Profil
Pierre S. Adjété
Pierre S. Adjété
Né à Lomé, PSA a fait ses études au Togo, au Gabon et au Canada. Économiste, administrateur et essayiste, PSA est un partisan assumé du «Grand Pardon» et un adepte de l’Éthique dans l’espace public; il est un acteur engagé dans des initiatives citoyennes et républicaines.




Au-delà des articles de journaux, la vivacité des lecteurs et des lectrices apporte un particulier piquant aux textes initiaux. C’est donc un délice de lire les commentaires que génèrent de nombreux articles de journaux ici et là, à la faveur de l’internet.
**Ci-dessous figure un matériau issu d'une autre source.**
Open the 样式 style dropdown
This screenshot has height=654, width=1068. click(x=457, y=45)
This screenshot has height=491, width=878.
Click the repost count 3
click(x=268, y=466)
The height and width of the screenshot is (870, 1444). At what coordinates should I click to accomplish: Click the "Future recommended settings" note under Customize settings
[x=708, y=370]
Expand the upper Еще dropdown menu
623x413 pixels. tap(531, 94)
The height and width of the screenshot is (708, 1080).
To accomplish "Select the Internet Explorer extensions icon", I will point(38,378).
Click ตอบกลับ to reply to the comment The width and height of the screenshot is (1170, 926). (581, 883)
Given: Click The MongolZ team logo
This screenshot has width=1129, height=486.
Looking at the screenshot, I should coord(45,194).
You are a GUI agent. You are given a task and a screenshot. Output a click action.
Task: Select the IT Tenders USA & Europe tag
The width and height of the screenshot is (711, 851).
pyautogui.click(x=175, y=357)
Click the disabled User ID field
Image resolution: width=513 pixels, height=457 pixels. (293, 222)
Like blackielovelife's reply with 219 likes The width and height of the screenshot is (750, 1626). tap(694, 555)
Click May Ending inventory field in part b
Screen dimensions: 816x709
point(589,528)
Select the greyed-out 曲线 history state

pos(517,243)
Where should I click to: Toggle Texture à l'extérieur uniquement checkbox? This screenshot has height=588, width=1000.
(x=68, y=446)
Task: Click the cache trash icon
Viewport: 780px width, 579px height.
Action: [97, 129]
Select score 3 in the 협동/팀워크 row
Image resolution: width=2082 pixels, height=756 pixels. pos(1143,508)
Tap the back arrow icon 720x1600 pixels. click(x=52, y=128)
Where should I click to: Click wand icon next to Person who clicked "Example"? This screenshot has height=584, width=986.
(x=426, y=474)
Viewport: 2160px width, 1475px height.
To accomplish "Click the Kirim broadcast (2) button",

Et celui de Christian Rioux dans le quotidien Le Devoir sur Nicolas Sarkozy et son passage cahoteux à la Francophonie avec une déclaration controversée sur les relations Québec-France-Canada a retenu mon attention. Il ne me plait guère de revenir sur les propos du Président de la République française. Pour ceux et celles qui ne le savent pas, ce n’est point grave… C’est seulement un prétexte pour mettre en valeur les commentaires suivants de Serge Charbonneau, un lecteur du Devoir qui a su restituer les limites confuses du texte du journaliste québécois basé à Paris, en même temps que certains travers de la société québéco-canadienne ainsi que les insuffisances mêmes de la prétentieuse déclaration de Nicolas Sarkozy. C’est un texte qui vaut le détour, c’est un texte ambitieusement réussi ; j’en ai félicité l’auteur et je ne peux ne pas le partager… Il date du vendredi 24 octobre 2008. Il s’adresse enfin à ce même personnage qui un jour, à Dakar, trouva l’Afrique et les Africains absents de l’histoire et de la modernité… Depuis, il n’a pas changé et j’exagère à peine. Après sa croisade contre l’Afrique qu’il ne connaît pas, il est venu en faire autant ici –un Québec et un Canada qu’il ne connaît nullement, et maintenant, il est annoncé à Washington DC pour changer le capitalisme, dit-il, un capitalisme qu’il ne connaît manifestement pas et commence déjà à confondre avec certaines institutions régulatrices. C’est comme si quelqu’un veut changer la Liberté après que tout le monde y ait gouté, changer les humains et les spéculateurs tant qu'à y être. Vous voyez le genre… Enfin !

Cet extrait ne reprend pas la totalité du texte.